We define X as a matrix of the predictors and y as a vector of the dependent variable. We then divide the test data into training data and test data, where test data accounts for one third of the total observations.

X = df_bream.iloc[:, 2:]
y = df_bream['Weight']

X_train, X_test, y_train, y_test = train_test_split(X, y, test_size=0.33, random_state=1)

Then, we fit an elastic-net regression model to the data. The argument “l1_ratio” is a number between 0 and 1 representing the ratio between the lasso and ridge penalties. Then if the value is 1, only the Lasso penalty is considered, otherwise 0. We test different values using 10-fold cross-validation to obtain the optimal ratio value.

reg_ela = ElasticNetCV(l1_ratio=[.1, .5, .7, .9, .95, .99, 1], cv=10, max_iter=10**4).fit(X_train, y_train)

reg_ela.alpha_
reg_ela.l1_ratio_

The optimal value for “l1ratio” is 0.9, meaning that the proportion of the lasso penalty term accounts for 90 percent. Therefore, we have $\lambda{L}and\lambda_{R}$ equal to 0.9 and 0.1, respectively.

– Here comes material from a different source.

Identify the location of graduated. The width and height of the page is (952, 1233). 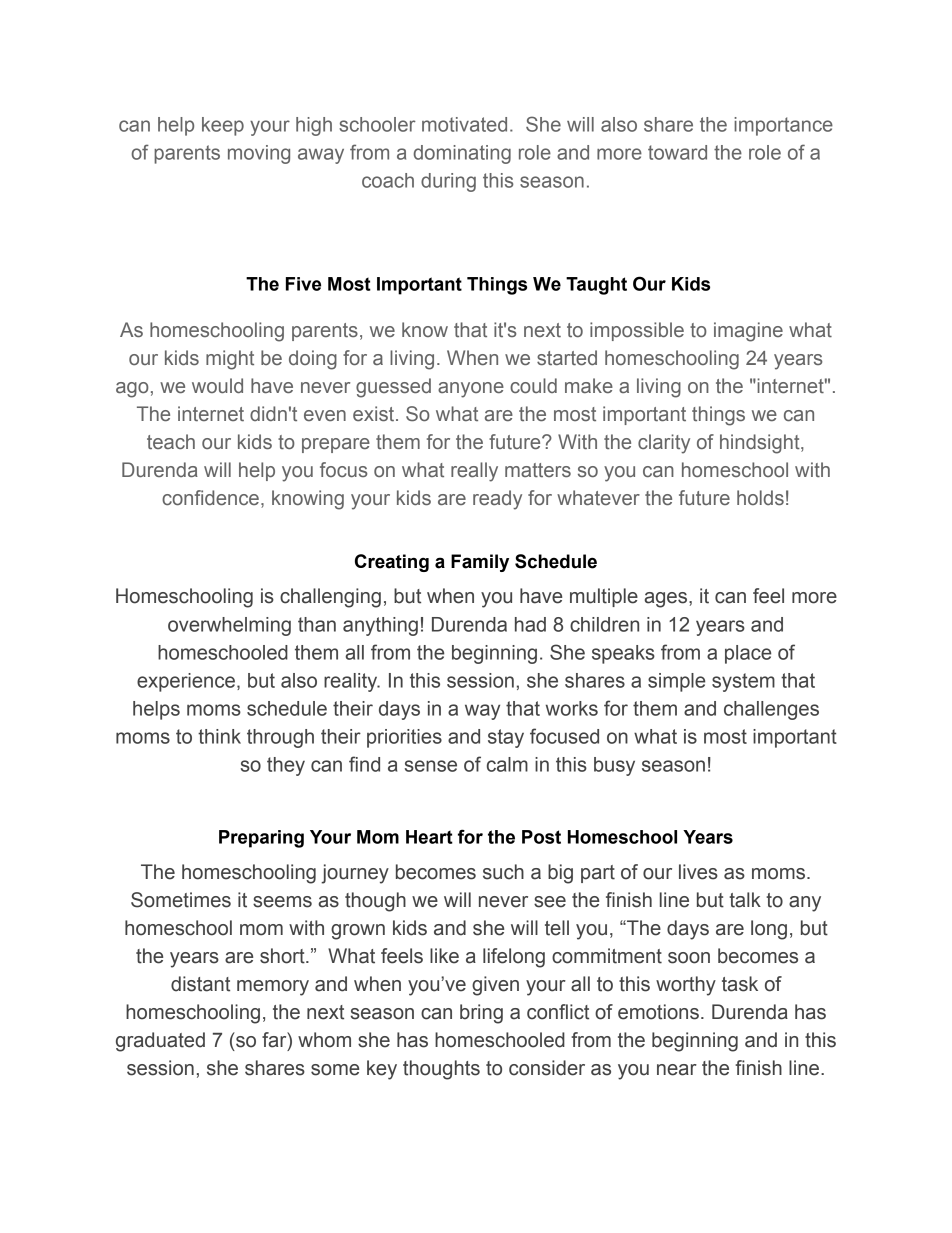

We now compare the performance of the elastic-net regression and three other models, ridge, lasso, and multivariate models, through the estimated parameter coefficients and MSE.

reg_ridge = RidgeCV(alphas=np.arange(0, 10, 0.1), scoring='neg_mean_squared_error', cv=10).fit(X_train, y_train)
beta_hat_ridge = pd.DataFrame([reg_ridge.intercept_]+list(reg_ridge.coef_), index=['Intercept']+list(X.columns), columns=['beta_hat_ridge']).T

reg_lasso = LassoCV(alphas=np.arange(0.1, 10, 0.1) , cv=10, max_iter=10**4).fit(X_train, y_train)
beta_hat_lasso = pd.DataFrame([reg_lasso.intercept_]+list(reg_lasso.coef_), index=['Intercept']+list(X.columns), columns=['beta_hat_lasso']).T

beta_hat_ela = pd.DataFrame([reg_ela.intercept_]+list(reg_ela.coef_), index=['Intercept']+list(X.columns), columns=['beta_hat_ela']).T
beta_hat_ela

reg_no_penalty = LinearRegression().fit(X_train, y_train)
beta_hat_no_penalty = pd.DataFrame([reg_no_penalty.intercept_]+list(reg_no_penalty.coef_), index=['Intercept']+list(X.columns), columns=['beta_hat_no_penalty']).T


pd.concat([beta_hat_ridge, beta_hat_lasso, beta_hat_ela, beta_hat_no_penalty])

beta_hat_comparison

The table above shows the coefficient estimates by the four models. Using the elastic-net regression, we can see that the estimates for Length1 and Length3 are zero. This is because the predictor variables are highly correlated as we have seen before and those variables do not contribute to the model.

def MSE(y, y_hat):
    return ((y-y_hat)**2).mean()

y_hat_ridge = reg_ridge.predict(X_test)
MSE_ridge = MSE(y_test, y_hat_ridge)

y_hat_lasso = reg_lasso.predict(X_test)
MSE_lasso = MSE(y_test, y_hat_lasso)

y_hat_ela = reg_ela.predict(X_test)
MSE_ela = MSE(y_test, y_hat_ela)

y_hat_no_penalty = reg_no_penalty.predict(X_test)
MSE_no_penalty = MSE(y_test, y_hat_no_penalty)

pd.DataFrame.from_dict({"MSE_ridge": [MSE_ridge], "MSE_lasso": [MSE_lasso], "MSE_ela": [MSE_ela], "MSE_no_penalty": [MSE_no_penalty]})

mse_comparison

Finally, looking at the MSE of the model, the elastic-net regression model is the one that produces the smallest MSE in the test data. This can be attributed to the fact that the elastic-net regression combines the advantages of ridge and lasso regression.